Gli scienziati finalmente hanno una ragione per questo. Per anni sapevamo che APOE2 nascondeva un segreto. È la variante genetica legata alla longevità. Minore rischio di demenza. Ma perché? Quella era la scatola nera. Adesso si sta aprendo.
“Sappiamo da anni che i portatori di APOB2 tendono a vivere più a lungo… ma il meccanismo di protezione è rimasto un mistero”, afferma Lisa M. Ellerby.
Una nuova ricerca del Buck Institute for Aging afferma che la causa sono i danni. Danno al DNA. Nello specifico, come lo gestiscono i neuroni.
Le varianti
Tre tipi comuni. APOE2. APOE3. APOE4. Sembrano quasi identici. Solo due aminoacidi diversi.
APOE4 è una brutta notizia. Il più forte fattore di rischio genetico per l’Alzheimer. Di solito si presenta dopo i 65 anni.
APOE2 è il colpo di fortuna. Associato al vivere più a lungo. Rimanere più acuto.
I ricercatori dovevano isolare l’effetto. Quindi hanno utilizzato cellule staminali pluripotenti indotte dall’uomo. Li ho modificati. L’unica differenza era la variante APO.
Hanno creato due tipi di neuroni.
- GABAergico (gli inibitori).
- Glutammatergici (gli eccitatori).
Poi hanno osservato come i diversi geni li trattavano.
Quello che è successo?
La differenza non era sottile. Era duro.
I neuroni APOE2 si sono riparati. Il sequenziamento in massa e di singola cellula ha mostrato che queste cellule attivano percorsi di riparazione del DNA. Attivamente. Mentre i neuroni APOE4 illuminano schemi legati alla patologia di Alzheimer. Lo hanno confermato le verifiche dirette. Meno rotture del filamento di DNA.
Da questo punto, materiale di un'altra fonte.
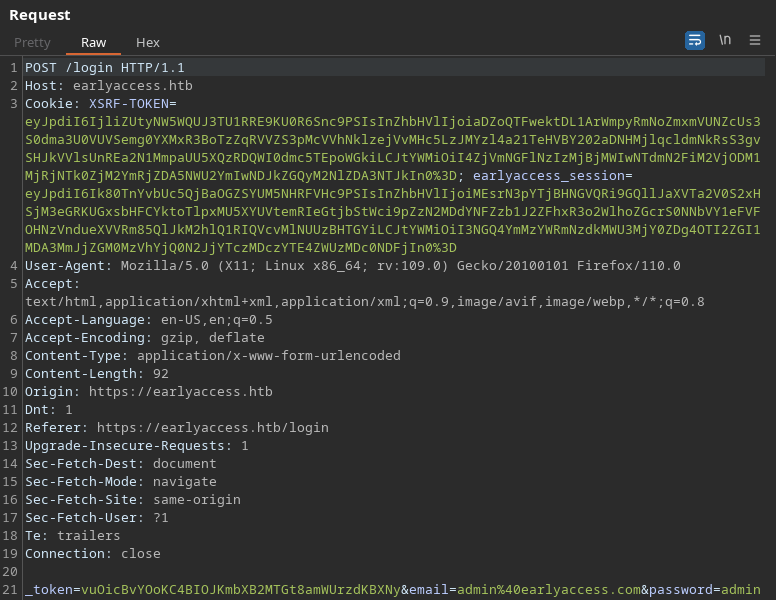776x600 pixels.
Task: Click the XSRF-TOKEN cookie name
Action: click(132, 104)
E lo stress? Il team ha colpito le cellule con radiazioni e doxorubicina. Un farmaco chemio. Roba dura.
APOE2 ha mantenuto la sua posizione. Indicatori inferiori di senescenza. Come p16. CRYAB. Nucleoli più piccoli. Forma nucleare più sana. Fondamentalmente non sembravano stanchi. Sembravano mantenuti.
Parte ancora più interessante. La proteina stessa aiuta. Aggiungere la proteina APOE2 direttamente ai neuroni APOE4? Ridotta la segnalazione dei danni. Dopo la radiazione. La protezione potrebbe non riguardare solo i geni con cui sei nato. Potrebbe riguardare anche l’ambiente all’interno della cellula.
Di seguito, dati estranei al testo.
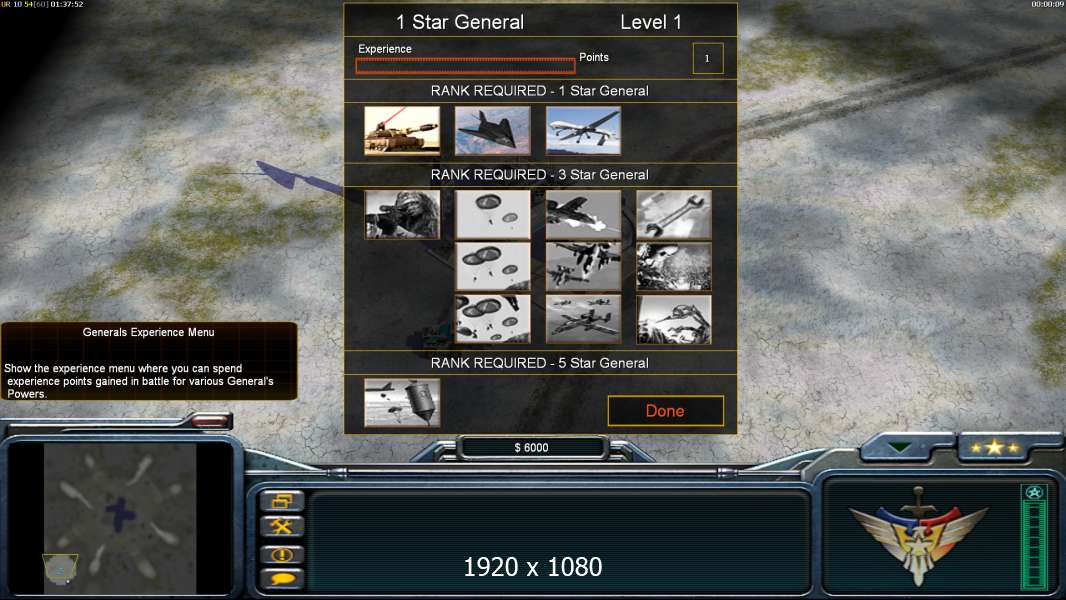
Task: Select the Stealth Fighter general power
Action: pyautogui.click(x=492, y=130)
Hanno controllato anche i topi. Tessuto dell’ippocampo. Vecchi topi con geni umani inseriti.
I topi APOE2 avevano una migliore conservazione dell’eterocromatina. Più proteine Lamin A/C. Impalcatura più forte all’interno del nucleo. L’hardware è rimasto intatto.
Perché è importante?
Di solito pensiamo all’APOE e al colesterolo. Lipidi. Placche di amiloide-beta. Questo è stato il focus per decenni.
“Questo studio collega un importante gene della longevità a… la difesa del genoma.”
Capovolge la sceneggiatura. L’APOE non si limita a spostare i grassi. Sta mettendo a punto il modo in cui i neuroni proteggono il loro progetto.
Cellule senescenti. Cellule simili a zombi che non muoiono. Intasano il cervello. Guidano il declino. APOE2 impedisce a queste cellule di formarsi.
Quindi ecco l’implicazione.
Esistono terapie che rimuovono le cellule senescenti. Altri che aumentano la riparazione del DNA. Forse questi non hanno affatto bisogno di imitare i percorsi del colesterolo. Forse devono solo copiare ciò che fa APOE2 in modo naturale. Soprattutto per le persone con APOE4.
“Ciò che ci ha sorpreso è stata la coerenza… tra due tipi di neuroni molto diversi.”
Lo ha notato Cristian Gerónimo-Olvera. L’immagine non è cambiata in base al tipo di neurone. O tra cellule umane e tessuto di topo. Le cellule APOE2 si sono riprese più velocemente sotto stress. Periodo.
Il “come” molecolare non è ancora chiaro. L’esatto processo che stabilizza l’involucro nucleare rimane nebuloso.
Il lavoro futuro cercherà composti che imitino l’APOE. Possiamo sintetizzare quella protezione? Possiamo fornire uno scudo in stile APOE2 ai soggetti ad alto rischio?
È un cambiamento nel modo di pensare. Dai lipidi al DNA. Dai trasporti alla difesa.
La domanda rimane. Quanto tempo ci vorrà per tradurre un vantaggio biologico in un farmaco? La scienza si sta muovendo. L’orologio per i pazienti non lo è.